Por outro lado, Graça apontou a estratégia de atualização dinâmica e personalizada do sistema, ou seja, os algoritmos continuam aprendendo com o usuário, customizando o repertório de termos, direcionando-o àquele em específico, buscando ser mais certeiro ao corrigir o escritor. Ela afirma que a ferramenta não procura entender o significado do texto, pois são muitas as formas de expressão pelo teclado; o ideal é que ocorra essa personalização, mas ainda estamos longe de uma perfeita especialização da máquina, afinal, o único especialista numa língua é o próprio falante. Além disso, se as máquinas alcançarem a capacidade de absorver perfeitamente uma dinâmica tão humana quanto a língua, os corretores serão os menores do nossos problemas.

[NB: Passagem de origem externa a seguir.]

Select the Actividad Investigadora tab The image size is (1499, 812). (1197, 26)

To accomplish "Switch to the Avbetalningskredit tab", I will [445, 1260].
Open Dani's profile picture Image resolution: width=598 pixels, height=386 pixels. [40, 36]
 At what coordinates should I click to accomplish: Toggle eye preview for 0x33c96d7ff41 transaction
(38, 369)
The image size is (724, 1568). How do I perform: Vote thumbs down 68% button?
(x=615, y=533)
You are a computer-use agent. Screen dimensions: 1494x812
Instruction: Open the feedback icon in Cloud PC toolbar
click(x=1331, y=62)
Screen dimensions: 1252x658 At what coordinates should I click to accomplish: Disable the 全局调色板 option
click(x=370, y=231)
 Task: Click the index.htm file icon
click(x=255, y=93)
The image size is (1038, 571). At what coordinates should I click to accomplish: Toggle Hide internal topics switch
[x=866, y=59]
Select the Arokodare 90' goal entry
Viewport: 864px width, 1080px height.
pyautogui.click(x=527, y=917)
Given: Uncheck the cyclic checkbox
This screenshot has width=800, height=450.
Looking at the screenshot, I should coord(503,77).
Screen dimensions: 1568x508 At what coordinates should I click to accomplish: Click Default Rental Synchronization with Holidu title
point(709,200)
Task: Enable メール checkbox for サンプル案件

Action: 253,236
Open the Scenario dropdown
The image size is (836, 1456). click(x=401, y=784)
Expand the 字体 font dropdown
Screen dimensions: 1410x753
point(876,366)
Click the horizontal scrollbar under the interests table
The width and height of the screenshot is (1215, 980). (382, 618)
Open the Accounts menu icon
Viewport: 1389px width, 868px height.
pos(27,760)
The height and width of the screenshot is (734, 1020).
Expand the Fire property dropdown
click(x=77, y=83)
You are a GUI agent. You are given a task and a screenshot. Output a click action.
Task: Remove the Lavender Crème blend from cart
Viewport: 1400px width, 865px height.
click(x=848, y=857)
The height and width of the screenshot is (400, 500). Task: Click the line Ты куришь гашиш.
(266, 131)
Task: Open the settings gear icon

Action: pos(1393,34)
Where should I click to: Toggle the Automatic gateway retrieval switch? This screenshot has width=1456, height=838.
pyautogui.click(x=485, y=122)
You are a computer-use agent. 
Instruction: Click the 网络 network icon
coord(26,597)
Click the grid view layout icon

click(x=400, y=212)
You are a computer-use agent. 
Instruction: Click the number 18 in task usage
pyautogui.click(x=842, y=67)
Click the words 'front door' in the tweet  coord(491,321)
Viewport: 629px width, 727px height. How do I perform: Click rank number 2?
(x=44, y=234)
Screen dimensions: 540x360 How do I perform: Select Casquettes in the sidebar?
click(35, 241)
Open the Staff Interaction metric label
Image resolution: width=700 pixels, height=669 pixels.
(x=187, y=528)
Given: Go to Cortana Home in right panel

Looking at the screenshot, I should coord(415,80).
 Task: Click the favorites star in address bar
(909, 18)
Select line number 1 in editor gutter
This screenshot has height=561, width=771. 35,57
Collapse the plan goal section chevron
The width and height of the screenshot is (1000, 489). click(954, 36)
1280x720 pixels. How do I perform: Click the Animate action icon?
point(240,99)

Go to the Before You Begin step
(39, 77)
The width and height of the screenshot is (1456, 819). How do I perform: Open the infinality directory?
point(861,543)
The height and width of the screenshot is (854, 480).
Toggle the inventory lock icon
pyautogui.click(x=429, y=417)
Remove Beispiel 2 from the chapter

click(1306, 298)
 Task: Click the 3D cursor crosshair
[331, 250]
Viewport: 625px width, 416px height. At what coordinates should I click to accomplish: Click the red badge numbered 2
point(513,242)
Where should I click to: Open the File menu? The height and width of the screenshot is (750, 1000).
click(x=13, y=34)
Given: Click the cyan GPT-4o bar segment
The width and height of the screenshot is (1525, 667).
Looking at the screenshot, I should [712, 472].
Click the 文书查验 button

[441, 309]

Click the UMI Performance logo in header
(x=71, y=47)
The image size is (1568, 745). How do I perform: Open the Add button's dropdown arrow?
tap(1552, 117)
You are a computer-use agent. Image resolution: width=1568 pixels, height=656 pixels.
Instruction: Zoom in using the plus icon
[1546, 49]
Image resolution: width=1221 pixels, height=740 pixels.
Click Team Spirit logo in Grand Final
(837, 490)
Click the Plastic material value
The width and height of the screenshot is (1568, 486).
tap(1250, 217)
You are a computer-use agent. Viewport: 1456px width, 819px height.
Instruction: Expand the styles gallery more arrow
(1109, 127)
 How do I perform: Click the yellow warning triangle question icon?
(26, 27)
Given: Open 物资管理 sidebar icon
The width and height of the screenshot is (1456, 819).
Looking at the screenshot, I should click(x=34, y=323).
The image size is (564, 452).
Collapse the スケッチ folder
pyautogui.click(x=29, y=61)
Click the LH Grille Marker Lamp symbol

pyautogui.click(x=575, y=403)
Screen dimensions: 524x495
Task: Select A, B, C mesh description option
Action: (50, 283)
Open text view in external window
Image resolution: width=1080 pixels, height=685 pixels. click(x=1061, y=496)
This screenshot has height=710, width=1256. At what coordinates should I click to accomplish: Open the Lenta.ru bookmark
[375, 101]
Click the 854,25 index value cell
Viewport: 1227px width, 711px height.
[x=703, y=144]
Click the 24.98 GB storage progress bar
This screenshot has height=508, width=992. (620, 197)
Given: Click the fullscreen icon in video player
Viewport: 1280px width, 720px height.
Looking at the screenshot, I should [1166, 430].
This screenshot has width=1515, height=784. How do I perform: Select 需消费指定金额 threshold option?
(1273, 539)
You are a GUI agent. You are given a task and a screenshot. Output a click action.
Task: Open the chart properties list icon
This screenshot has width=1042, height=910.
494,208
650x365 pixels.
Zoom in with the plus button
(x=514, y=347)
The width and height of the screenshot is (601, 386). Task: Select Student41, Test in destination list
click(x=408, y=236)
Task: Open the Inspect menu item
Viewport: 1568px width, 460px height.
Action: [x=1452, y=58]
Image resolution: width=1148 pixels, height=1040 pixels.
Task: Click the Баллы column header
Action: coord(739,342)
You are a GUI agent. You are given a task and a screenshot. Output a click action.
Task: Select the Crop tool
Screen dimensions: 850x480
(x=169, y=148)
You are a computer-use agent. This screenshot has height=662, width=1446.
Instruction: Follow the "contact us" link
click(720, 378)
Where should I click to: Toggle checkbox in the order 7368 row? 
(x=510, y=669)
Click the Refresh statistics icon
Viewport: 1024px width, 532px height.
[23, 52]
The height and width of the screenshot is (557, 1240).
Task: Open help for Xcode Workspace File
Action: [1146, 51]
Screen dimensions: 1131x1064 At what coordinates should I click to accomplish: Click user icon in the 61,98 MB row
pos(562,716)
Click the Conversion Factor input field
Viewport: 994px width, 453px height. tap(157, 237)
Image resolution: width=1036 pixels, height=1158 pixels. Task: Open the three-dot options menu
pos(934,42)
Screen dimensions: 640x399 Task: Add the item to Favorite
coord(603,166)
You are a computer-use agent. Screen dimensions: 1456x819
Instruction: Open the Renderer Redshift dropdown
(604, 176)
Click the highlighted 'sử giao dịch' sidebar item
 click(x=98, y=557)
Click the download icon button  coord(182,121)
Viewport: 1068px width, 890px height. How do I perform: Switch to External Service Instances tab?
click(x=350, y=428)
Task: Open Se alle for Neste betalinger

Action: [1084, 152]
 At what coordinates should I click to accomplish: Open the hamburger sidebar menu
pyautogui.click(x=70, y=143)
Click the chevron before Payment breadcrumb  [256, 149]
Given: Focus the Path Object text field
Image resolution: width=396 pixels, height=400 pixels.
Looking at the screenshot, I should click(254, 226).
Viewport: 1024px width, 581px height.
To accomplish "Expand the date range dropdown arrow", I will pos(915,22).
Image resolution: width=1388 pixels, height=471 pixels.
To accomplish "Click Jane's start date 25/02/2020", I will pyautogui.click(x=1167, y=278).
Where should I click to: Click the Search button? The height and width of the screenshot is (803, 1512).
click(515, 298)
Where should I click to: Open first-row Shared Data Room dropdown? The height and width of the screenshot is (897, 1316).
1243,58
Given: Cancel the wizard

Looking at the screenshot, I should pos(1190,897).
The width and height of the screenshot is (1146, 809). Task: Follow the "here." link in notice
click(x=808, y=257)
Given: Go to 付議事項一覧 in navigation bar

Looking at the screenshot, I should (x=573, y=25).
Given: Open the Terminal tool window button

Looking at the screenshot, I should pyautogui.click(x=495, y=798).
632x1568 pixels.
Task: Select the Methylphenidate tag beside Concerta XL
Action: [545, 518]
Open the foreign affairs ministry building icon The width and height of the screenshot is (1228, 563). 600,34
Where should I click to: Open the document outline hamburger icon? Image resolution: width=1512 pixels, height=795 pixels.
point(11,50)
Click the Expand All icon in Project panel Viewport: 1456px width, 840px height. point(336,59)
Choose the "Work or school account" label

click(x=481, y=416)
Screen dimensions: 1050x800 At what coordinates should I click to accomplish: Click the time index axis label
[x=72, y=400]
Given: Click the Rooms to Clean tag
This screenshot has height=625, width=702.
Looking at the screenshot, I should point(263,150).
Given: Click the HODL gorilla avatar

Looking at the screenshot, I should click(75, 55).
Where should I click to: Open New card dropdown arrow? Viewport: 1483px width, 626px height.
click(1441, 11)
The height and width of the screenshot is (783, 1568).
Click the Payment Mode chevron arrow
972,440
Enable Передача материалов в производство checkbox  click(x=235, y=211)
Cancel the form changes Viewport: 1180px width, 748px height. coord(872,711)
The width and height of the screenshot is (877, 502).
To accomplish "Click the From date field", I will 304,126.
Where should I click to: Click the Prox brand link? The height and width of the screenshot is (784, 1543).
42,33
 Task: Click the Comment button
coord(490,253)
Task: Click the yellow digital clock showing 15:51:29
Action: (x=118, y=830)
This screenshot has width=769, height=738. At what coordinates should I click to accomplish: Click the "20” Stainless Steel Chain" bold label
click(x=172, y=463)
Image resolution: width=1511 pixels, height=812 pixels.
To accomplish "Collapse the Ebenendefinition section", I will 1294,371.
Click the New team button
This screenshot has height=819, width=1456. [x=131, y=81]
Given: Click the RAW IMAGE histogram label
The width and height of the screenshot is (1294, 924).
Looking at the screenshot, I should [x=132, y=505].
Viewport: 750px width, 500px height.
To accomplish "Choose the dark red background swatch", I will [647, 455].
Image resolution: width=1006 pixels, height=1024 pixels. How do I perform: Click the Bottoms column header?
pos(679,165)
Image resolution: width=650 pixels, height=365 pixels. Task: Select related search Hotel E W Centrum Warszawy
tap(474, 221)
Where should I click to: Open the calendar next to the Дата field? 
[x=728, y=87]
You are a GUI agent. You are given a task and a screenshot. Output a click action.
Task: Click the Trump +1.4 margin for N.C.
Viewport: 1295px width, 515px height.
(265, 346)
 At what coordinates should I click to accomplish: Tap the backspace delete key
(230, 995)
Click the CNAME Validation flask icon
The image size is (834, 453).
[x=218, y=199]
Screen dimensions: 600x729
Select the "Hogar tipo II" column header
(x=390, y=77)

“Ao invés de corrigir, deveríamos ensinar as regras”, diziam os críticos
Maria das Graças Nunes conta que, pouco depois que a primeira versão do corretor gramatical do português brasileiro foi lançada, se surpreendeu com críticas negativas voltadas ao ensino e à aprendizagem da língua portuguesa, tal como: “Em breve, ninguém vai querer aprender a escrever, pois tudo será corrigido automaticamente”. Nesse ponto, ela nos disse que o objetivo não era substituir de forma alguma o ensino da língua, mas sim que o corretor fosse uma ferramenta auxiliar que seria menos necessária à medida que fosse usada, algo parecido com um caderno de caligrafia.
Entretanto, na visão da alfabetização, o uso intenso da ferramenta parece apresentar outra problemática. Em entrevista ao Laboratório, Marcella Rosa, graduada em letras e professora de língua portuguesa desde 2009, contou-nos que os alunos integrados nessa tecnologia parecem desenvolver uma menor autonomia para revisar os próprios textos, não fazendo a revisão natural que um autor deve fazer.
Já para a Luana Amaral, o grande perigo está na alfabetização, próximo aos seis anos de idade. Nessa etapa, segundo ela, o reconhecimento silábico e fonético é essencial e os “erros” de ortografia têm significado no que tange às hipóteses das crianças sobre a representação gráfica da linguagem. Assim, se a criança digitar “bta” ou “btt” e o corretor entender a intencionalidade e substituir instantaneamente para “batata”, pula-se um processo necessário da alfabetização. Embora o contato de crianças com a internet seja fortemente questionado, a realidade, ainda mais com o ensino a distância meio à pandemia, é de que estamos ingressando cada vez mais precocemente no mundo online.
Desabilitar é possível
Grande parte dos usuários se esquecem, ou não foram avisados, de que há a possibilidade de desabilitar essas tecnologias, caso estejam intervindo de modo pouco proveitoso na sua comunicação, como disse a cientista: “ainda há quem se incomode vez ou outra com as sugestões e possíveis erros e não se dá conta de que é possível simplesmente desabilitá-la”. Marcella retirou a função do e-mail, por achar que a atrapalha. Luanna mantém o corretor, assim como Laura, embora a estudante afirme que não se sente linguisticamente contemplada. E você?